Administrator's Guide — Chapter 19

Super Databases and Clusters

MarkLogic Server allows you to group multiple databases into a super-database in order to allow a single query to be done across multiple databases. Databases contained in a super-database are called sub-databases. Sub-databases can be distributed on different storage tiers and on different clusters (collectively called super-clusters). A sub-database can be either active (online) or archive (offline), as specified by the kind element.

This chapter contains the following topics:

Overview
Creating a Super-database
Creating a Super-cluster
Viewing Super-databases and Sub-databases

Overview

Updates are made on the sub-databases and they made visible for read in the super-database. Below is an illustration of a super-database and its sub-databases configured on a single cluster.

Below is a super-database configured with sub-databases on different clusters. The cluster hosting the super-database must be coupled with the foreign clusters hosting the sub-databases. For details on how to couple clusters, see Coupling Clusters in the Administrator's Guide.

Each foreign cluster should have multiple bootstrap hosts, so that, if a one bootstrap host does down, the super database can use the other bootstrap host to query the sub-databases on that cluster.

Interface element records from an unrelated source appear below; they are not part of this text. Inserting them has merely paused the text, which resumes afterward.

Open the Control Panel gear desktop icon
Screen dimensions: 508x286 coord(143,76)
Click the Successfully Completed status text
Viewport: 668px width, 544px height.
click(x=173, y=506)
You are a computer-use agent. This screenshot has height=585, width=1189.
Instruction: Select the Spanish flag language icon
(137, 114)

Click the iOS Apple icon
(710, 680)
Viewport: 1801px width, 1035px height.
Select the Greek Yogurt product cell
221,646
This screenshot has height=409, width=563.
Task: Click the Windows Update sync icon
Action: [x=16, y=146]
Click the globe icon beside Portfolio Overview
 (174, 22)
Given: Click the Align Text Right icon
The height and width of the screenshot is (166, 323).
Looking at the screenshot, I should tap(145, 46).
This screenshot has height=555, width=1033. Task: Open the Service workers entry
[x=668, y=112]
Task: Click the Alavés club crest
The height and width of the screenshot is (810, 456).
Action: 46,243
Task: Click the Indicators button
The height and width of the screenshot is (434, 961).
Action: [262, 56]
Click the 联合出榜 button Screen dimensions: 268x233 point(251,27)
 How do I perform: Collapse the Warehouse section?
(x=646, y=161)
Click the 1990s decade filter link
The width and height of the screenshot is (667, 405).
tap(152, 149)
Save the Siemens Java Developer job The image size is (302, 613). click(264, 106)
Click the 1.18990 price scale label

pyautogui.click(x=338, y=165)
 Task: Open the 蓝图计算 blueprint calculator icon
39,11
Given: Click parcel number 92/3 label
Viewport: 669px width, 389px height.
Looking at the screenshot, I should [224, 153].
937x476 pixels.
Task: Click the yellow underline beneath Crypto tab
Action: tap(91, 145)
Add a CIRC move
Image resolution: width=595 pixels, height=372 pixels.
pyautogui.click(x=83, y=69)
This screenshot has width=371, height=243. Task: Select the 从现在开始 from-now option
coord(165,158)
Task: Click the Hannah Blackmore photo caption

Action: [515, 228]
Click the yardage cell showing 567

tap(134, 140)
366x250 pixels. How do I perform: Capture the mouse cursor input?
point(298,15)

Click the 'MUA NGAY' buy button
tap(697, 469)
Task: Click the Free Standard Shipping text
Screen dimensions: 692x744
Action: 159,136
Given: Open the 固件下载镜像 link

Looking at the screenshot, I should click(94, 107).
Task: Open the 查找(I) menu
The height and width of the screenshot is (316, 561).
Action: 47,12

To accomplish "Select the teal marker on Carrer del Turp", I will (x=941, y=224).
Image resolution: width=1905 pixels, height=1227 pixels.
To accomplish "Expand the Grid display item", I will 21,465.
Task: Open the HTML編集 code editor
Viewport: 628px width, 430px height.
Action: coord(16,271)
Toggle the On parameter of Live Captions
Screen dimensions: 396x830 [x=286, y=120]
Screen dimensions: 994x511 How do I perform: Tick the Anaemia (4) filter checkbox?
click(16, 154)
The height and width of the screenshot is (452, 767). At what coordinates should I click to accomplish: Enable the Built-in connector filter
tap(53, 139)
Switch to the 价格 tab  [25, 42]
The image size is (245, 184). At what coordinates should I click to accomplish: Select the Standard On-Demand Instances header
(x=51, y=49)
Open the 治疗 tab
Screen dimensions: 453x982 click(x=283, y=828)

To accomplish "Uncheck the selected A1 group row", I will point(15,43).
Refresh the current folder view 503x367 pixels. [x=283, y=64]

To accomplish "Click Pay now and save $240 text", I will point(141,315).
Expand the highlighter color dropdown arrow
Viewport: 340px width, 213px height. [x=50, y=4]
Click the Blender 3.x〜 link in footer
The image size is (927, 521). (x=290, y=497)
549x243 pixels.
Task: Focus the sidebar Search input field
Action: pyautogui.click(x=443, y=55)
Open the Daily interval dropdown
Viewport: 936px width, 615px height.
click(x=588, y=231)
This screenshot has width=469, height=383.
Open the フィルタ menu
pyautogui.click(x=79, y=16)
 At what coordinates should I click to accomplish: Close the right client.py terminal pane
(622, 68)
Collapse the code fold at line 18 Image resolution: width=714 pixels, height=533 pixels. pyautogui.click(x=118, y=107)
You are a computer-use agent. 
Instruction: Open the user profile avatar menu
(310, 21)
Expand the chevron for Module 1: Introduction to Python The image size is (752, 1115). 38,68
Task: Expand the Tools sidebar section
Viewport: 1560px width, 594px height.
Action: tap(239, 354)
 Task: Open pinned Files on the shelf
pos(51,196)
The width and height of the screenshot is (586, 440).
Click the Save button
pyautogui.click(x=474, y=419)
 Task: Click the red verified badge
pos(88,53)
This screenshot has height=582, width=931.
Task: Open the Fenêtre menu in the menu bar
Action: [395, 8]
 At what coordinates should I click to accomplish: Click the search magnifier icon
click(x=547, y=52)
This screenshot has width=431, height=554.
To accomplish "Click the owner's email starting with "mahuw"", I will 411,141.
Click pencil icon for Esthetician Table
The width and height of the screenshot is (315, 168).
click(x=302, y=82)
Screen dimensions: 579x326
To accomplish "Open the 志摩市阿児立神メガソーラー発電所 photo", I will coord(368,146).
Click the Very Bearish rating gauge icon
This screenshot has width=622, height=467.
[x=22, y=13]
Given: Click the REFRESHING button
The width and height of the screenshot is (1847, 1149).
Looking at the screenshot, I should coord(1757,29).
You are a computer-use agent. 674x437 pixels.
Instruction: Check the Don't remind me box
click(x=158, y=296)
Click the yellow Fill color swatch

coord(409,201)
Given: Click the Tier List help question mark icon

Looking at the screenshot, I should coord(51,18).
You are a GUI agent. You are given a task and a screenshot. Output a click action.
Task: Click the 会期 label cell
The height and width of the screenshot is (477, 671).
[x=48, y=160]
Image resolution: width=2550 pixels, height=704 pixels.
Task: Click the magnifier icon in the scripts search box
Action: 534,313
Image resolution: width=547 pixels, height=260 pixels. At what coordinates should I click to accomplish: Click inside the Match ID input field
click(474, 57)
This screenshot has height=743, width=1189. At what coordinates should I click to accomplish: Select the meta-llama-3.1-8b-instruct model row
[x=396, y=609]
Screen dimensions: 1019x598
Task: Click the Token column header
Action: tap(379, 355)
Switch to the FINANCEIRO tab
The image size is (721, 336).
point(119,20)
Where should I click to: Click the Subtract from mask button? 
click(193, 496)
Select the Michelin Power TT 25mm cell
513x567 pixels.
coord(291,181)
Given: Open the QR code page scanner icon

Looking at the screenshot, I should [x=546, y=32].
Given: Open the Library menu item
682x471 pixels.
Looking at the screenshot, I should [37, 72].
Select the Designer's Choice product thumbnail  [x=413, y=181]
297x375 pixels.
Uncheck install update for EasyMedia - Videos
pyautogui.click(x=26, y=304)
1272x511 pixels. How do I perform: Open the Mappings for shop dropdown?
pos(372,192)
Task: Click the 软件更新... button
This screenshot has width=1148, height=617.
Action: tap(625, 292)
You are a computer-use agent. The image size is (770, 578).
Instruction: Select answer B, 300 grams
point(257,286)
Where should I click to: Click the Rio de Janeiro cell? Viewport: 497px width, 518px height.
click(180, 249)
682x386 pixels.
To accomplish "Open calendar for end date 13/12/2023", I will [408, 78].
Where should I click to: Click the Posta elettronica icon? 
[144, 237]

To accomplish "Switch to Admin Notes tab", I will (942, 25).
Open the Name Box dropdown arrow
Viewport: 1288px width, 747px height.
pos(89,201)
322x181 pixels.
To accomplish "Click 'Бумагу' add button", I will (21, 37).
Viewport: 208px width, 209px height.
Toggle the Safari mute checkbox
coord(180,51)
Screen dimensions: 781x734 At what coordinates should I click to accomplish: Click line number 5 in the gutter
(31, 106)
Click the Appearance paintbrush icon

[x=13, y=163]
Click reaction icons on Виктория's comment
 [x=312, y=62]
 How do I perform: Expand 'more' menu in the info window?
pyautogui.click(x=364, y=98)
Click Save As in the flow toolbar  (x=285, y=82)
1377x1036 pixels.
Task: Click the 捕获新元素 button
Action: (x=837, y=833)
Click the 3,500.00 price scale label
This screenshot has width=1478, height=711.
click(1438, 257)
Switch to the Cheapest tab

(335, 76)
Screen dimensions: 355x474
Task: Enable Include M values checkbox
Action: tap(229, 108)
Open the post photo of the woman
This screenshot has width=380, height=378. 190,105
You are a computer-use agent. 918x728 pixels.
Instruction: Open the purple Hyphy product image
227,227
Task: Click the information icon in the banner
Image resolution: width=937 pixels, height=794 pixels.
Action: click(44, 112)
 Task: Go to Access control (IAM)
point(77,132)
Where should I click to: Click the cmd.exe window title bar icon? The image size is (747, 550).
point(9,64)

The following describes the characteristics of super-databases and sub-databases:

Only one level of sub-databases is supported for a super-database, which means that a sub-database cannot also be configured as a super-database with sub-databases of its own.
Updates to the sub-databases are made visible on the super-database. You cannot write to a super-database and have the update propagated to its sub-databases. A super-database must have local forests for it to be updated. However, configuring a super-database with local forests is not recommended.
Sub-databases and their super-databases must have the same index settings. Otherwise, queries will not work.
Because super-databases and their sub-databases are effectively a single database, you cannot have documents with the same URI in super-databases and their sub-databases. It is a best practice to use directories to ensure that your document URIs are unique.
You cannot run Flexible Replication on a super-database.
When sub-databases are distributed across foreign clusters, the Security and Schemas databases must be the same for accessing the databases on each cluster. To ensure this, you should use Database Replication to replicate the Security and Schemas database on each cluster.
When inserting data to a sub-database on a foreign cluster, you can read the inserted document on the super-database after the request-timestamp moves past the commit timestamp of the insert. Typically, this takes a few seconds.

Creating a Super-database

You can call the POST /manage/v2/databasesresource address to create a super-database. To create a super-database, simply specify which databases are to be its sub-databases.

For example, to define the mySuperDatabase database as a super-database containing the subDB1, subDB2, and subDB3 sub-databases on the same cluster, do the following:

$ curl --anyauth --user user:password -X POST \
-d'{"database-name": "mySuperDatabase",
"subdatabases": [
"subdatabase"{"cluster-name":"localhost", "database-name":"subDB1"},
"subdatabase"{"cluster-name":"localhost", "database-name":"subDB2"},
"subdatabase"{"cluster-name":"localhost", "database-name":"subDB3"}]
}'
-H 'Content-type: application/json' \
http://MyHost:8002/manage/v2/databases

Creating a Super-cluster

Before creating a super-cluster, you must couple the clusters as described in Coupling Clusters in the Administrator's Guide.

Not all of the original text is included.